# Generalisation of the Poincaré Lemma

Let $\Omega \subset \mathbb{R}^3$ be an open but not simply connected domain and let $v \: \colon \Omega \to \mathbb{R}^3$ be a continuously differentiable vector field. Assume that $\textrm{curl} \, v = 0$ in $\Omega$. As $\Omega$ is not simply connected, we cannot conclude that there is a function $\varphi \in C^2(\Omega, \mathbb{R})$ such that $v = \nabla \varphi$.

However, if we additionally assume that for all smooth loops $\gamma \: \colon [0, 1] \to \Omega$ the line integral $$\int_{\gamma} v(r) \cdot \textrm{d}r = 0, \qquad (1)$$ then we find $\varphi \in C^2(\Omega, \mathbb{R})$ such that $v = \nabla \varphi$.

My question is now:

Let $\Omega \subset \mathbb{R}^3$ be an open but not simply connected domain and given a vector field $v \in L^2(\Omega, \mathbb{R}^3)$ with $\textrm{curl} \, v = 0$ in $\Omega$. Is there a similar condition like $(1)$ that ensures the existence of a function $\varphi \in H^1(\Omega)$ such that $v = \nabla \varphi$?
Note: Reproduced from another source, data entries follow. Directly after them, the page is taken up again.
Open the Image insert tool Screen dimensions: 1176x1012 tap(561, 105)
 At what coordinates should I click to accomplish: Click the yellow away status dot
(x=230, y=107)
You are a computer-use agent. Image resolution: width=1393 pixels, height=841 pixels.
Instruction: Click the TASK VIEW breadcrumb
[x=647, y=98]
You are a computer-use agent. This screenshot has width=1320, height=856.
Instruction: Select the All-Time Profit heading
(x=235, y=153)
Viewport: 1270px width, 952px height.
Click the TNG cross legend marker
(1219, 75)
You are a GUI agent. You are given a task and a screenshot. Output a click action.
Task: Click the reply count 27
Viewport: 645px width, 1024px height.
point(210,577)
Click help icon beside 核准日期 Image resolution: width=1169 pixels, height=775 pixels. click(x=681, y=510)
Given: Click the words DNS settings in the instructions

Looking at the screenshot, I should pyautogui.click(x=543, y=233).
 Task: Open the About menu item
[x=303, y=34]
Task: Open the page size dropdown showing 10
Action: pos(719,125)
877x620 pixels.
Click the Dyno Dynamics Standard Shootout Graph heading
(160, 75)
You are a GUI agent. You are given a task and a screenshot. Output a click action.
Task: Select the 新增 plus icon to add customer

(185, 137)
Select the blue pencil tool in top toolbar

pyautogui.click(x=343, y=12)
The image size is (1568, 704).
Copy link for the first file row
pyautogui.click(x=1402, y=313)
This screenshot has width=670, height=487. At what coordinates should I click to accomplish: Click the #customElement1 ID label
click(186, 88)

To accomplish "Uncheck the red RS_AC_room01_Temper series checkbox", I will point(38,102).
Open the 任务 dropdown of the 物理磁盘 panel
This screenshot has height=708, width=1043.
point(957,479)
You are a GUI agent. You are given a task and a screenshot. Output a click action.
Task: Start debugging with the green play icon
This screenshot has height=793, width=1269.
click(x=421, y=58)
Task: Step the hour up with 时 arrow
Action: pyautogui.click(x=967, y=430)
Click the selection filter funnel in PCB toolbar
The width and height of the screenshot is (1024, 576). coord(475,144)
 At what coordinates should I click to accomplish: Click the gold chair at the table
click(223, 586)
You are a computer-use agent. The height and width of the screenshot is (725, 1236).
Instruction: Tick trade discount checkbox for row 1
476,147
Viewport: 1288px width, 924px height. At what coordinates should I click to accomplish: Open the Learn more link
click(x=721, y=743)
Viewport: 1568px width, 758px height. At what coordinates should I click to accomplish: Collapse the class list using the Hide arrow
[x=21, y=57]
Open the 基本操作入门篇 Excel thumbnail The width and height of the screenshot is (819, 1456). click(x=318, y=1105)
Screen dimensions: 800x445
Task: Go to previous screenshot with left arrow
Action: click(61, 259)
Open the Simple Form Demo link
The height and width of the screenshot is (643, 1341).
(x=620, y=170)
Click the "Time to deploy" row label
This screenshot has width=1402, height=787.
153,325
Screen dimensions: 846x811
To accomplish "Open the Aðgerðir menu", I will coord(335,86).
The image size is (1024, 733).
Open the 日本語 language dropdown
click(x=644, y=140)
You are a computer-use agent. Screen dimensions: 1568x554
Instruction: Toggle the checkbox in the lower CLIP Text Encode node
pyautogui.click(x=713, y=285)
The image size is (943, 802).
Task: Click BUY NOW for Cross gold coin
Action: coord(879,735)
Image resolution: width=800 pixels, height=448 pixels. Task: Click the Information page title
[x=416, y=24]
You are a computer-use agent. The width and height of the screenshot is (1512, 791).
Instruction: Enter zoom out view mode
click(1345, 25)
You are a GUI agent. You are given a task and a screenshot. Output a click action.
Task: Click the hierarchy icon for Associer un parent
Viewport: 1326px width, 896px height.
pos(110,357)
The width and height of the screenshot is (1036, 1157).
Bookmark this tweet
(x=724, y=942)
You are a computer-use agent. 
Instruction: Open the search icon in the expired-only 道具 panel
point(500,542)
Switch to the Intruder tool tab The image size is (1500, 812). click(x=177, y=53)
The general condition is that if for all divergence free compactly supported smooth vector fields, that is $$f \in \mathcal{D}(\Omega,\mathbb{R}^3)$$ with $$div(f)=0$$, $$v \in L^2(\Omega,\mathbb{R}^3)$$ satisfies, $$$$\int_\Omega v.f dx = 0$$$$
then there will exist $$\phi \in H^1(\Omega)$$ such that $$v=\nabla \phi$$. This condition on $$v$$ will imply $$curl (v)=0$$ but not the other way around. This is in fact quite a general result and would work for $$v$$ in more general Sobolev spaces or in the space of distributions (each component of $$v$$ is a distribution).